Thankfully, the rain and crab pots let up as we turned eastward toward “The Rigolets” (rhymes with cheese, if you can believe it), which connects Pontchartrain with Lake Borgne and the Mississippi Sound beyond. Before exiting The Rigolets, we circled for thirty minutes waiting for a railroad bridge opening. The swing bridge operator needed winds to calm and an oncoming train to pass before opening. He finally radioed, stating he’d open it partially and that we could squeeze through ahead of the train. We revved up the engine and pushed through the narrow gap as currents pushed us about, breathing big sighs of relief as we emerged in Lake Borgne.
The remainder of our cruise to Bay St. Louis was less eventful. Though much of the next couple hours were in 2-4′ seas, we were taking most on the bow, which Cirila handles well. Along the way, we passed the mouth of the Pearl River, marking the Louisiana – Mississippi border, and the spot where Hurricane Katrina made landfall in 2005. The coast there and in the nearby town of Waveland were hit with a 28′ storm surge!
The town of Bay St. Louis (BSL) sits just north on a piece of high ground at the west side of the the Bay, and Pass Christian on lower ground on the east side. Katrina decimated both towns. As we approached the bay, we watched charts closely to avoid spoils where broken bridges and concrete were dumped in the aftermath of Katrina. We transited one final swing bridge before easing along the transient bulkhead at the BSL Municipal Marina. The new marina and waterfront park were completed 3 years ago – by far the nicest stop of our journey thus far. Yacht owners from New Orleans and beyond keep vessels here, not only because cruising grounds in Mississippi Sound are so accessible, but because the town is delightful. There are no traffic lights, a thriving and eclectic artisan community, and good restaurants which locals frequent via golf cart.
The Blind Tiger (TBT’s) is a restaurant / bar closest to the marina, and was a welcome spot to unwind after our long journey and enjoy dinner off the boat. The smoked tuna spread appetizer was delicious, the Royal Red jumbo shrimp even better. Beers around one of TBT’s campfire pits topped off a great evening.
While tied alongside the entertainment dock, numerous residents stopped by Cirila, curious about our travels. A gentleman named Patrick stopped a couple times during our brief stay. Originally from Livonia, MI and now living in Dallas, he shared an interesting perspective. Searching for a second home getaway reachable from Dallas, his family looked hard at Port Aransas, TX, near Corpus Christi. Not happy with the amenities there, they discovered Bay St. Louis, MS was equidistant, visited and fell in love. They now own a second home in BSL, as well as a rental property they host on AirBnB. After spending a couple days there, we understand why.
The Mississippi Sound borders this stretch of the gulf coast, between Bay St.

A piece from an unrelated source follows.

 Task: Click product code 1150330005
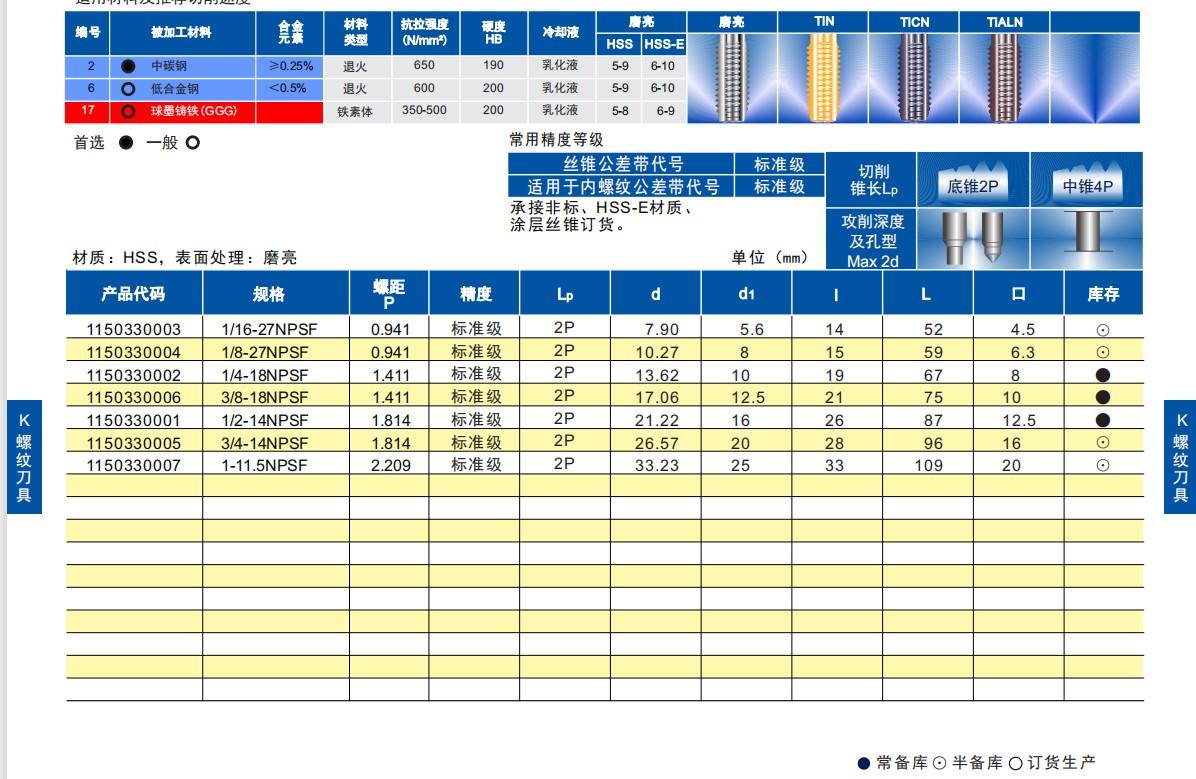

Louis and Mobile, AL, separated from the Gulf of Mexico by a string of barrier islands a few miles offshore. There are nice beaches along the coast here, sometimes known as “The Redneck Riviera”. As we saw coming into BSL, winds can kick up quite a chop in these relatively shallow waters, so we waited for a good weather window before taking our short, four hour leg east to Biloxi, MS. We enjoyed a beautiful cruising day, joined four different times by pods of dolphins, swimming alongside and playing in our bow wave.
We tucked in at the Point Cadet Marina in Biloxi, directly behind the Golden Nugget Hotel and Casino. Point Cadet seems a more popular hub for fishing charters than home to pleasure craft, and though the facilities and staff are nice, it is not a very walkable location (unless you like strolling about casinos). Had it not been for 30 knot winds, we would have departed for Alabama sooner. High winds and chop in the marina made for two nights of shallow sleep, as it was difficult to get Cirila tied as securely as we like. One of our new dock lines almost chaffed clean through the first night, and another bow line we set was at an awkward angle, strained and creaking all night long, only marginally helping keep the bow centered in the slip.

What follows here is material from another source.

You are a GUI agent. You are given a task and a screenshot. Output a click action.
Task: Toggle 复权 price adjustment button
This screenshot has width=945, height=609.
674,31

Our next leg traverses more of the Mississippi Sound, running just inside Dauphin Island and across Mobile Bay to Orange Beach, Alabama. Since this is where we plan to cross our wake in a couple years, we will have officially begun our Great Loop along this leg.

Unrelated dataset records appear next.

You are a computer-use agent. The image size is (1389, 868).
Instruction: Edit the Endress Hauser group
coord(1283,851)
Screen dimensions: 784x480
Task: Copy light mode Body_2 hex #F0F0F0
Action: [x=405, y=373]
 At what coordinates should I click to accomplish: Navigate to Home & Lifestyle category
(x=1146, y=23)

I’ve never even heard of Bay St. Louis before. Have you made it a full 24 hours without something breaking?
It’s a very cool little town! And yes, we have – but only by a few hours.
I visited Waveland and Bay St. Louis several times before Katrina and loved them both. A very good friend of mine had homes in both places and lost both during Katrina. I helped pick through the wreckage in Bay St. Louis immediately afterward, and was completely awestricken by the incredible scale of devastation. Unfortunately, I have not been back since.